2 March 2025
Jo Grady, General Secretary of UCU, has written the following letter to Prof. Deborah Prentice, V-C of Cambridge University, protesting the wildly excessive request for a semi-permanent injunction against protests calling for an end to the ongoing genicide in Palestine.
UCU General Secretary to University of Cambridge VC: drop your injunction suppressing free speech
Solidarity, UCU, University Policy
UCU General Secretary Jo Grady has written today to call on the University of Cambridge Vice Chancellor to withdraw a proposed injunction which attacks freedom of assembly and attempts to suppress protests in solidarity with Palestine. The hearing on the injunction is due to take place in the Royal Courts of Justice at 10am on Thursday 27 February.

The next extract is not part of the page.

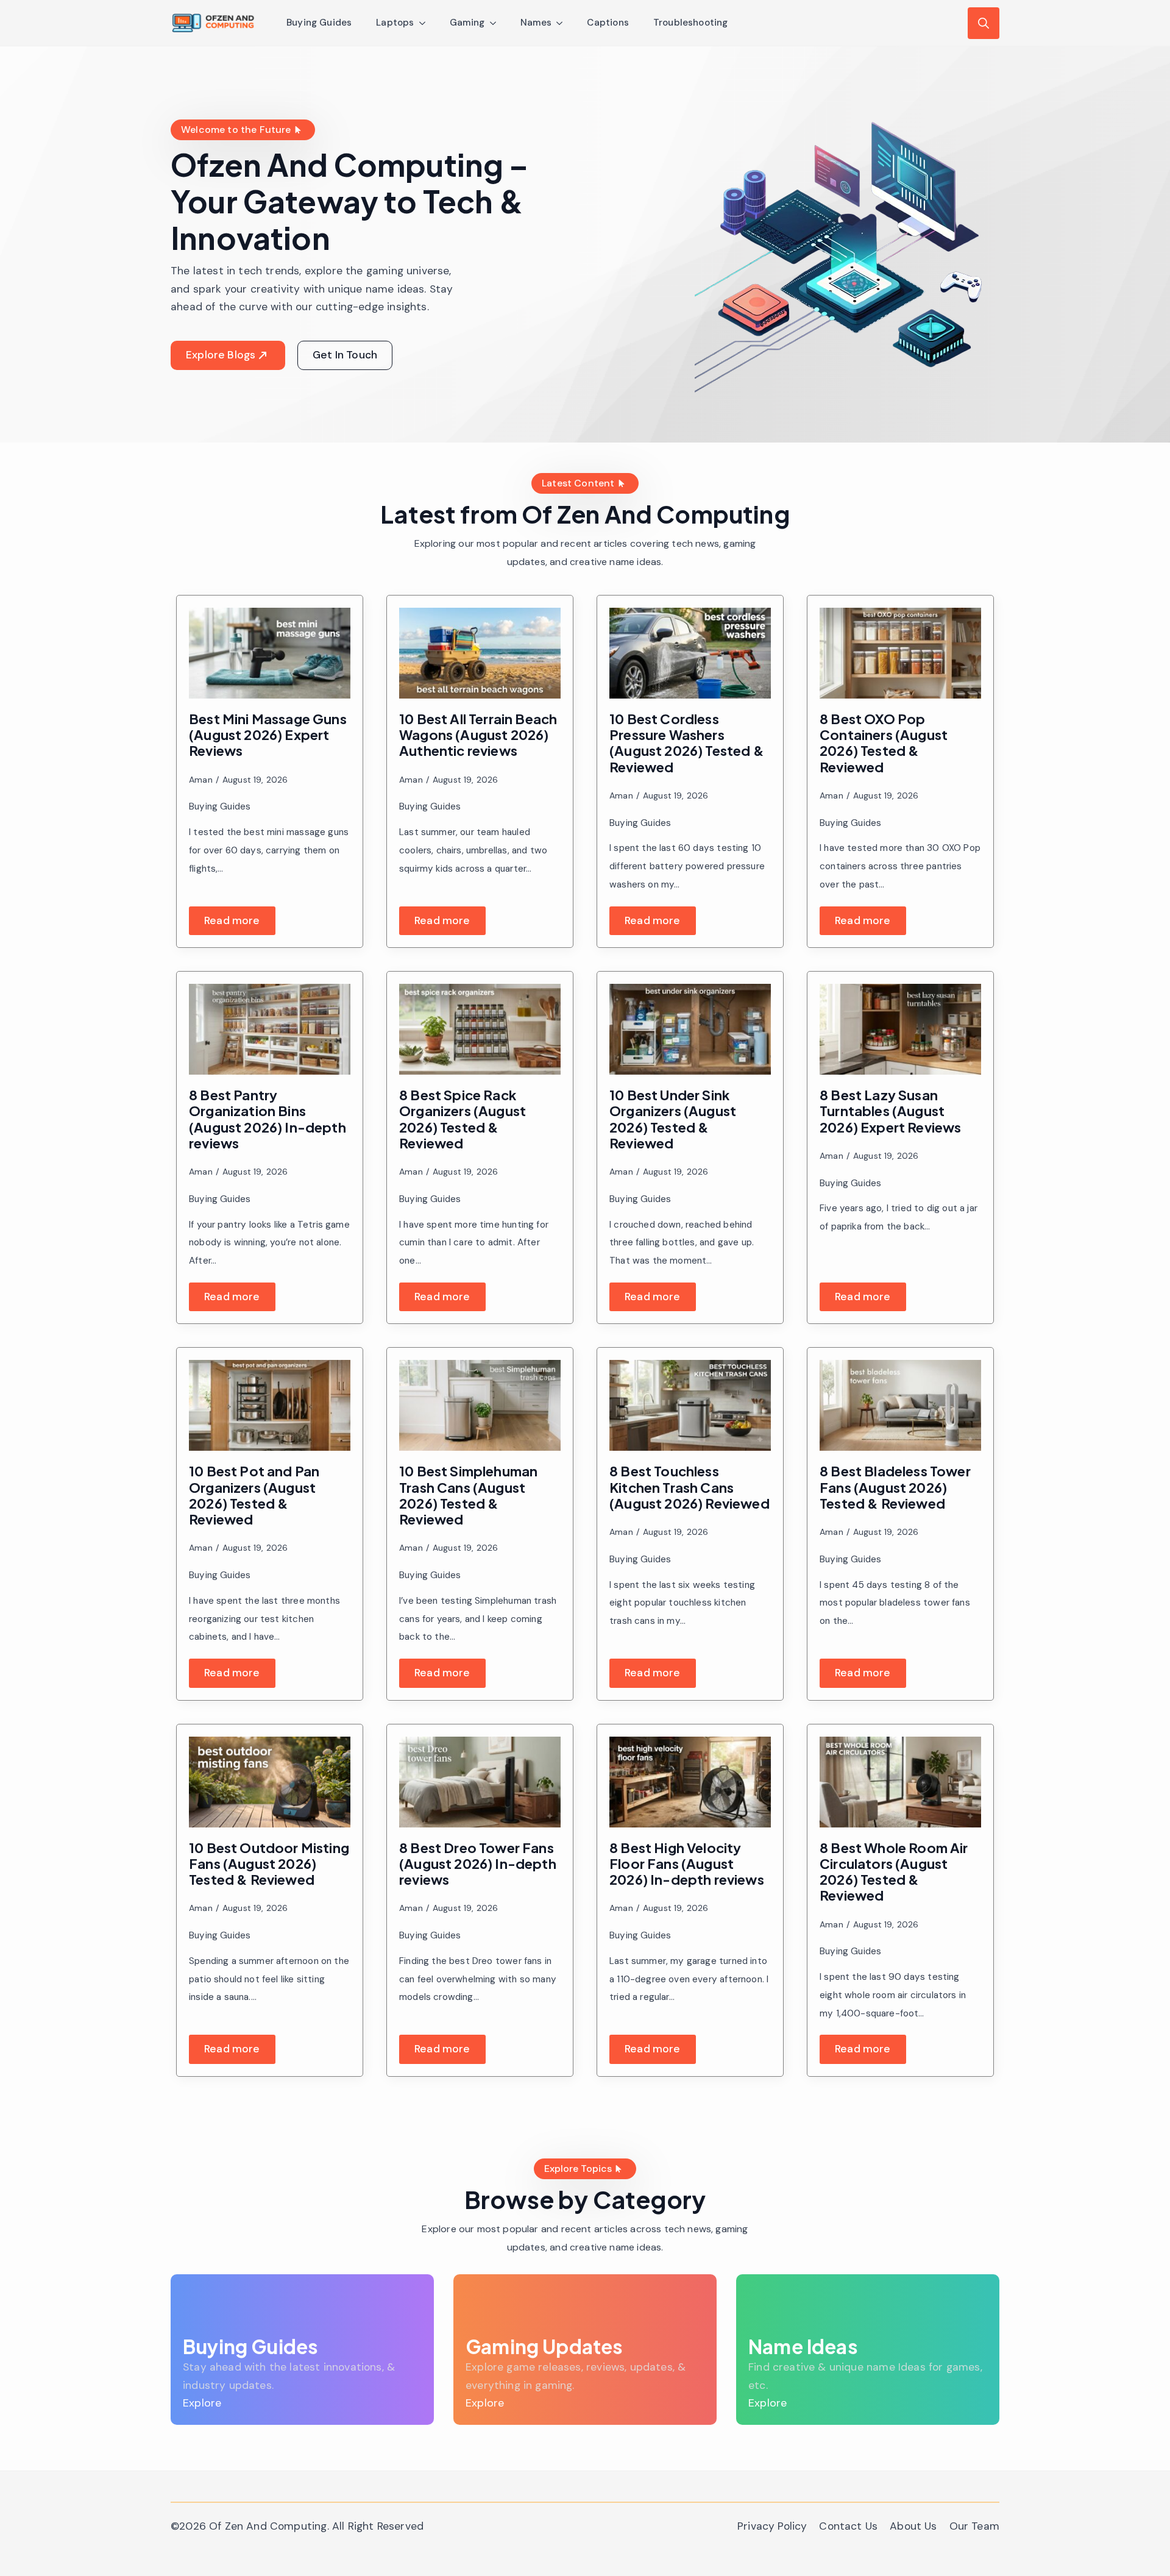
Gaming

Our branch passed a motion condemning the use of injunctions to quash protest. We urge UCU branches around the country to help build a campaign against these undemocratic and repressive actions by the University of Cambridge and the University of London, which has sought a similar injunction against pro-Palestine protests.
26 February 2025
Dear Professor Prentice,
I am writing to express UCU’s grave concern at the University of Cambridge’s attempt to curtail peaceful protest through an injunction, which you are seeking at the High Court tomorrow.
In our view, this shameful move places your University – for whom the promotion of freedom of speech and expression is supposedly a first principle – in the vanguard of suppressing basic democratic rights. In the University’s claim at the High Court, you define the defendants as anyone who “for a purpose connected with the Palestine-Israel conflict, without the claimant’s consent” protests on or even “slow[s] down” access to several central administrative and ceremonial university premises. Moreover, you request a five-year injunction. This perversely infringes the rights of future students.
Demanding such an incredibly broad and lengthy precautionary injunction is without precedent in the context of universities. Such attempts to quash Articles 10 (freedom of expression) and 11 (freedom of assembly and association) of the Human Rights Act by asserting private property rights have hitherto been the preserve of private companies seeking to shut down protest.
As you know well, universities are unique institutions, quintessential public goods which are meant to define, and be defined by, openness and democracy. That Cambridge should instead be resembling a repressive private corporation therefore does not only make a mockery of your institution’s reputation; it is anathema to the academy itself.
Having enjoyed a lengthy career in the humanities before becoming Cambridge Vice Chancellor, you will surely appreciate that, as teachers, there is little more rewarding than seeing students emerge from our seminar rooms and lecture halls as conscientious citizens.
As academics and higher education staff, then, we should be proud that our students have taken a lead in standing against Israel’s genocide in Gaza, one of the worst atrocities of our lifetimes. They will be remembered as inheritors of great traditions of peaceful protest and non-violent civil disobedience.
We urge Cambridge to live up to its basic duties as a University and drop the claim at the High Court. UCU would be happy to work with you, locally and nationally, to discuss how freedom of expression and freedom of assembly can be protected, and how institutions can end their complicity in Israel’s crimes.